In the Spring of 2016, Joe Deitzer and his father, Dave, set out to thru hike the Appalachian Trail from Georgia to Maine. It had been their dream to do it together and the stars aligned, giving them both the time and flexibility to go for it. After 5 months and 2,190 miles, they crested Katahdin and achieved what many of us dream of. Their time in the woods was truly special. Memories of the people, places and experiences permanently etched in their minds. I met with them on their return, anxious to hear the details and Joe was kind enough to grant Gear Cloud an interview to talk about the trip.
Joe has also become a contributing writer for Gear Cloud where his experience and insight into hiking and camping gear can be shared with our readers. I hope you enjoy the interview…
Hiking the AT is a big commitment of time, how did the trip become a reality for you guys?

*TASK A:* Locate every line in the entries that contains the word "Find", and copy each of those lines.

(Entries on target coordinates)
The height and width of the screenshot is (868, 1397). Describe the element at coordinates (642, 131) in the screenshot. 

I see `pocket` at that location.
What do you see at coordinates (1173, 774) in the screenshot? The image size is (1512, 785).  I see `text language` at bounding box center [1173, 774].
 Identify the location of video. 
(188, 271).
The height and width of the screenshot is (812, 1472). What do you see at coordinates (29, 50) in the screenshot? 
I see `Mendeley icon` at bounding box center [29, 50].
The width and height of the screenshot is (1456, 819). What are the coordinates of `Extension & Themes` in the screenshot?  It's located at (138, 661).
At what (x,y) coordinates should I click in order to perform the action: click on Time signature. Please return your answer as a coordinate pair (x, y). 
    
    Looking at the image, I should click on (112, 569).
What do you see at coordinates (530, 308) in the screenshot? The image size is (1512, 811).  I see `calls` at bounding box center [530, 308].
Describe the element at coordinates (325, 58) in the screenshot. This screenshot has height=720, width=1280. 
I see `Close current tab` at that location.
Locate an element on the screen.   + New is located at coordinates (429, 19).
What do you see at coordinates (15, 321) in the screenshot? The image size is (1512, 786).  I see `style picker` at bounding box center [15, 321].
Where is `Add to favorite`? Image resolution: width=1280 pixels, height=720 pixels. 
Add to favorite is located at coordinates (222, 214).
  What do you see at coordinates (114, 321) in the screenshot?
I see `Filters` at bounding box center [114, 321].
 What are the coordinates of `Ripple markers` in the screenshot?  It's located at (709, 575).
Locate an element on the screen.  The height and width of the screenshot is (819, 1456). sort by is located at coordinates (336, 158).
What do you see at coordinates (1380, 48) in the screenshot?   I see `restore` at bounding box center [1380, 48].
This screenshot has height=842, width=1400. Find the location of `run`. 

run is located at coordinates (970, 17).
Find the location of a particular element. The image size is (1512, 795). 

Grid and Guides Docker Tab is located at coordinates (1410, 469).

*TASK B:* Condense the paragraph of the interview introduction that begins "In the Spring of 2016" into a short bulleted list that keeps its main facts.

*REPLY A:*
This screenshot has height=842, width=1400. Find the location of `run`. 
Find the location of a particular element. The image size is (1512, 795). 

*REPLY B:*
- In the spring of 2016, Joe Deitzer and his father, Dave, set out to thru hike the Appalachian Trail from Georgia to Maine. It was a shared dream they finally had the time and flexibility to pursue.
- After 5 months and 2,190 miles, they crested Katahdin.
- Their time in the woods left lasting memories of the people, places and experiences.
- When they returned, Joe gave Gear Cloud an interview about the trip.